Collected data entries:

^^^^^^^^

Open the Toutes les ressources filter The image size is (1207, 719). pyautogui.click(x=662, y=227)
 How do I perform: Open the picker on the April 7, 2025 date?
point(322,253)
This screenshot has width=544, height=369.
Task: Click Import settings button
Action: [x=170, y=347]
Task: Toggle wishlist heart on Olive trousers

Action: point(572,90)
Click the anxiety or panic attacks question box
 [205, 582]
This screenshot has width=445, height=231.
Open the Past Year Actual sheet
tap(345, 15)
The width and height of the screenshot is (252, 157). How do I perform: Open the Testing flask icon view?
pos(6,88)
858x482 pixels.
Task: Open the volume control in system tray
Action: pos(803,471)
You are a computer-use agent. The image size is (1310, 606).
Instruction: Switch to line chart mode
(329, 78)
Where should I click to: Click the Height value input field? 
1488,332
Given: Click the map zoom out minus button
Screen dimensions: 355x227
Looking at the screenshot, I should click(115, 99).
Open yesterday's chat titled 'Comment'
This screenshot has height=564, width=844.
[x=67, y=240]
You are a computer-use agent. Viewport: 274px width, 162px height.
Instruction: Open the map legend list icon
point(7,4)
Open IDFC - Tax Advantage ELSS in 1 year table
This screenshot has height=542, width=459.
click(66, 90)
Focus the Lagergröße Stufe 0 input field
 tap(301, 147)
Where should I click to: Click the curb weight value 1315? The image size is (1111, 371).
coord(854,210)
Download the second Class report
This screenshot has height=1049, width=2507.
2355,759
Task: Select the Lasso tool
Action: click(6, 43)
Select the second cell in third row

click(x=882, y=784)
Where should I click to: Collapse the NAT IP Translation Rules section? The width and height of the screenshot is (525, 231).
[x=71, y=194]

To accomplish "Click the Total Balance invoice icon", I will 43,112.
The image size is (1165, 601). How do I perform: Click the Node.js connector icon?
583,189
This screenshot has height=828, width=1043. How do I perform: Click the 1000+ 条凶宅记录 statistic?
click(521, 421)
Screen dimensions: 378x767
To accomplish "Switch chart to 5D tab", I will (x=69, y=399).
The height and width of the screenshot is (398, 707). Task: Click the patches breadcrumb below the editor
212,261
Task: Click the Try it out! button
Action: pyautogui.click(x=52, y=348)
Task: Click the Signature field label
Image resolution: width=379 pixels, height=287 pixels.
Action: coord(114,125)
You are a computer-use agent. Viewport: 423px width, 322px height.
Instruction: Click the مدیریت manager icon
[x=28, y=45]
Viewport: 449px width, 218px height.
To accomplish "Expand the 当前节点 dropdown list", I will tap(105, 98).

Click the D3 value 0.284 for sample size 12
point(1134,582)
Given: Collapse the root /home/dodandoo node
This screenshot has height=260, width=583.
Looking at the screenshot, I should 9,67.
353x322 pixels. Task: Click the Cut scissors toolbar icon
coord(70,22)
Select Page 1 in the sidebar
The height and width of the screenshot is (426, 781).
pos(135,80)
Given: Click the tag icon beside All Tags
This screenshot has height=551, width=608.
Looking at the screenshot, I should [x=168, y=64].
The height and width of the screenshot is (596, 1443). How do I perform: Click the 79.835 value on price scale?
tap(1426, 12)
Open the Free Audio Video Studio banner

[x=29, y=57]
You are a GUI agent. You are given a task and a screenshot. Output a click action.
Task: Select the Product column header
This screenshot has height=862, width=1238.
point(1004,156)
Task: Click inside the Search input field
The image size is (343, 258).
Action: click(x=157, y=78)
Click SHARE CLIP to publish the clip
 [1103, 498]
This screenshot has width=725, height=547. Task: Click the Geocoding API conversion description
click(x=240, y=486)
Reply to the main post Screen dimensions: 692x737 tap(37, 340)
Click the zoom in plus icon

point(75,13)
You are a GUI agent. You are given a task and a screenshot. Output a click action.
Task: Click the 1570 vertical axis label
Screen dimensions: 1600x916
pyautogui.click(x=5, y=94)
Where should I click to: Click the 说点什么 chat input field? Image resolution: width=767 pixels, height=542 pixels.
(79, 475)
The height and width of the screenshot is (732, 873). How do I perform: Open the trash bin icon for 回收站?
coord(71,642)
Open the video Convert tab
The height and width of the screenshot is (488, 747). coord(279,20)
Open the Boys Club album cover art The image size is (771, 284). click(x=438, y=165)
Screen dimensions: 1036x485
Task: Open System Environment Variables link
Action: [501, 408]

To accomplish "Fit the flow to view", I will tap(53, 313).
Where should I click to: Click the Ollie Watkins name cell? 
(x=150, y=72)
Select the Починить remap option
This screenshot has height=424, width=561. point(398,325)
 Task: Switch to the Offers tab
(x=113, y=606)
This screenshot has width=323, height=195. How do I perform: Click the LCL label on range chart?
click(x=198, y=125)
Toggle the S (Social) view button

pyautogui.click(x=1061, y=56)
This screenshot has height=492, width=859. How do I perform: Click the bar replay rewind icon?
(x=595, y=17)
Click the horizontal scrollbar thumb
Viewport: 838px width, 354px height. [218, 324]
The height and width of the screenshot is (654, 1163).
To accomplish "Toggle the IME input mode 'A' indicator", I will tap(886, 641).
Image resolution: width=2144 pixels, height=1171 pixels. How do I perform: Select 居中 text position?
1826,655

^^^^^^^^

## WHAT IS BEING ASKED
Return verbatim the stretch of rows from the line containing "Click the horizontal scrollbar thumb" through the end of the rows above, including both ends.

## WRITTEN RESPONSE
Click the horizontal scrollbar thumb
Viewport: 838px width, 354px height. [218, 324]
The height and width of the screenshot is (654, 1163).
To accomplish "Toggle the IME input mode 'A' indicator", I will tap(886, 641).
Image resolution: width=2144 pixels, height=1171 pixels. How do I perform: Select 居中 text position?
1826,655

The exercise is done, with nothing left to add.